ENTRIES SHOWN ::

══════

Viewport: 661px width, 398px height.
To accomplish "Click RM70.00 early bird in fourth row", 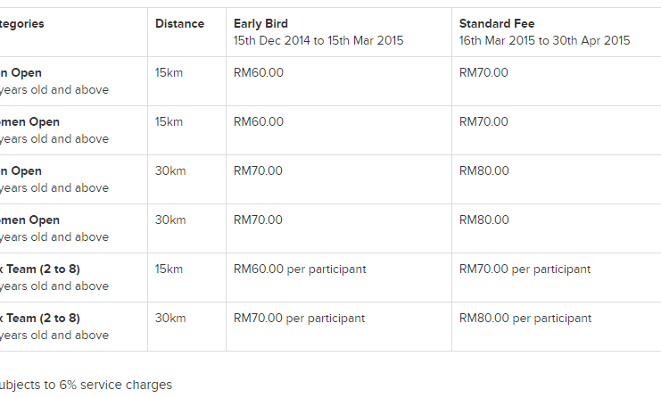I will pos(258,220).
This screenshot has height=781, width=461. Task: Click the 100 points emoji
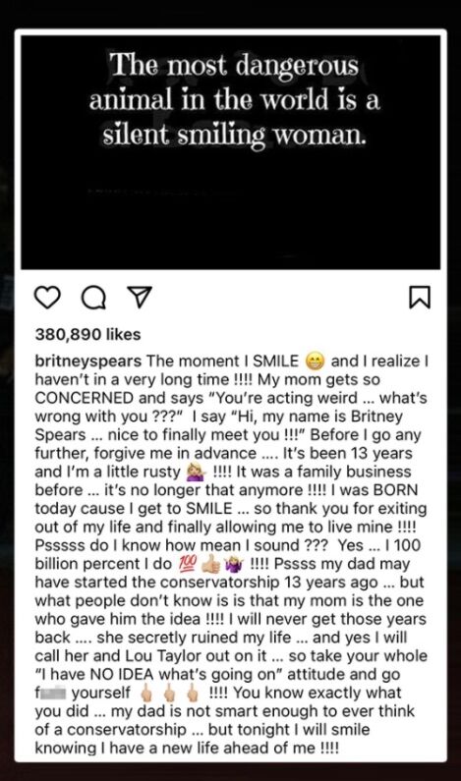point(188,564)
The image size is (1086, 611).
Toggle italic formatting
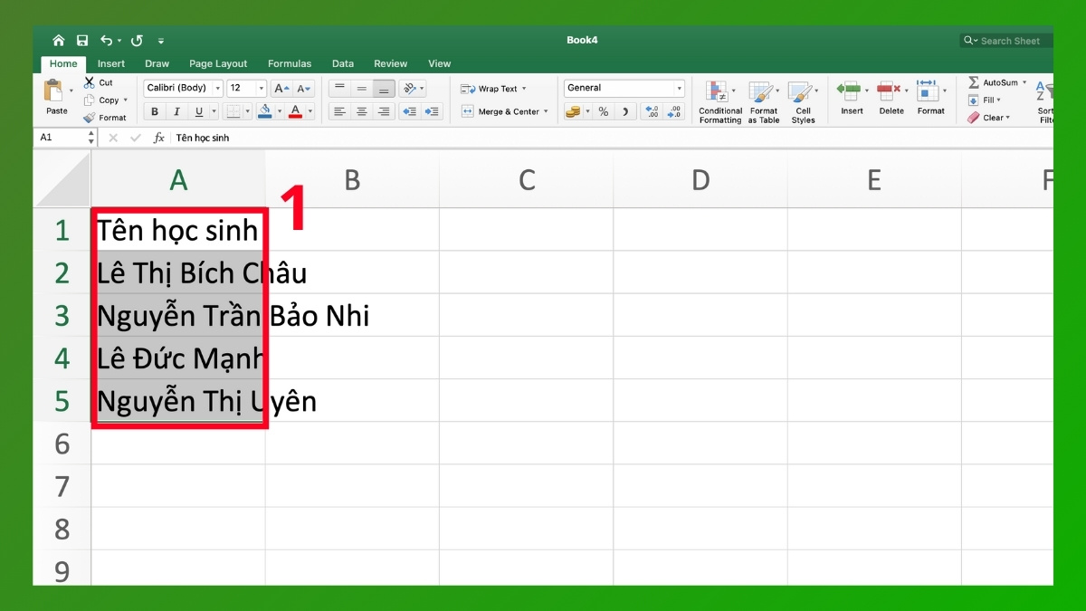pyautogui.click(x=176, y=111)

══════

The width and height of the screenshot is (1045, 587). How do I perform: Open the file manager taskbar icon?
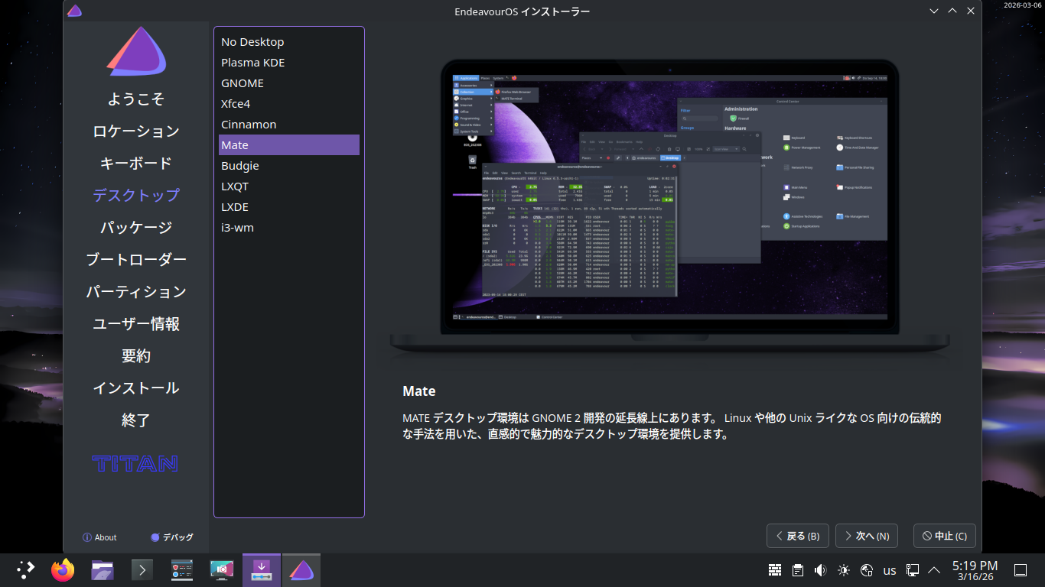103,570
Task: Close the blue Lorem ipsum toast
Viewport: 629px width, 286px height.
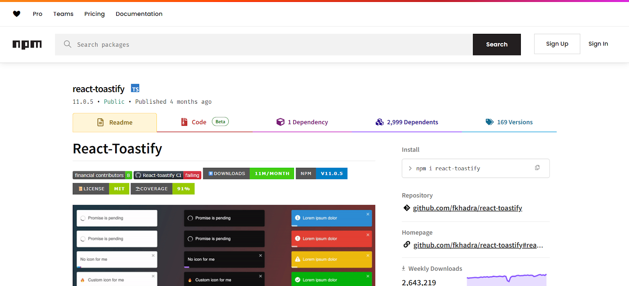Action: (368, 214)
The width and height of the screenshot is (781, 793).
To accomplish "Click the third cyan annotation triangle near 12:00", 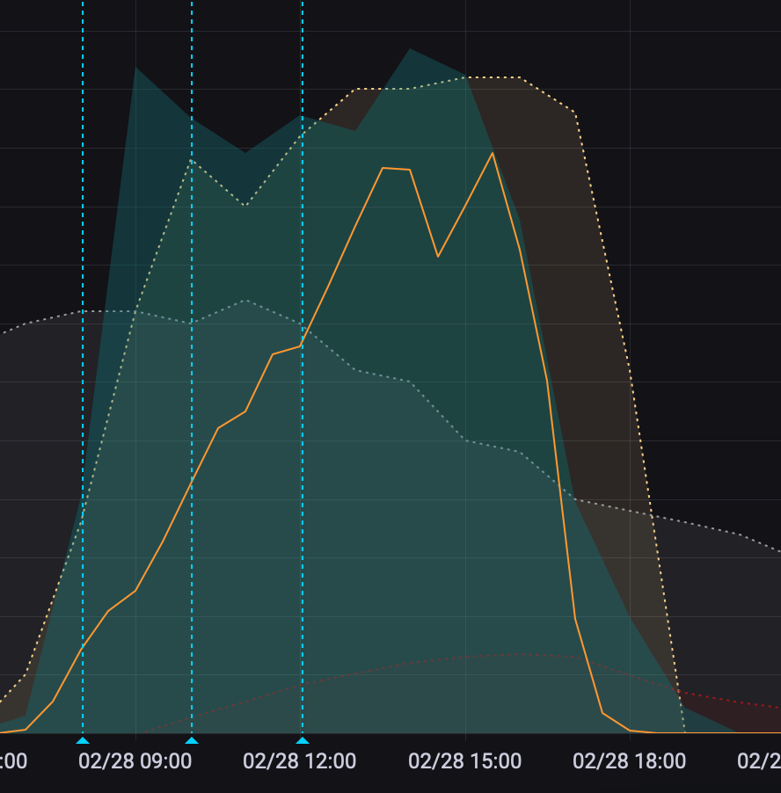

══════

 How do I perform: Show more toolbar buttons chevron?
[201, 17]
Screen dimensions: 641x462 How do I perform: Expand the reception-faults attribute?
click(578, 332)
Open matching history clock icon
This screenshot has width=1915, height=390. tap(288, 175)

══════

PROBLEM REQUIREMENTS :: Copy exactly the lines of the entries above from the one containing "The width and height of the screenshot is (1045, 587)." through the one containing "the third cyan". Both end lines count; pictures do not.

WRITTEN REPLY ::
The width and height of the screenshot is (1045, 587). How do I perform: Open the file manager taskbar icon?
103,570
Task: Close the blue Lorem ipsum toast
Viewport: 629px width, 286px height.
Action: (368, 214)
The width and height of the screenshot is (781, 793).
To accomplish "Click the third cyan annotation triangle near 12:00", 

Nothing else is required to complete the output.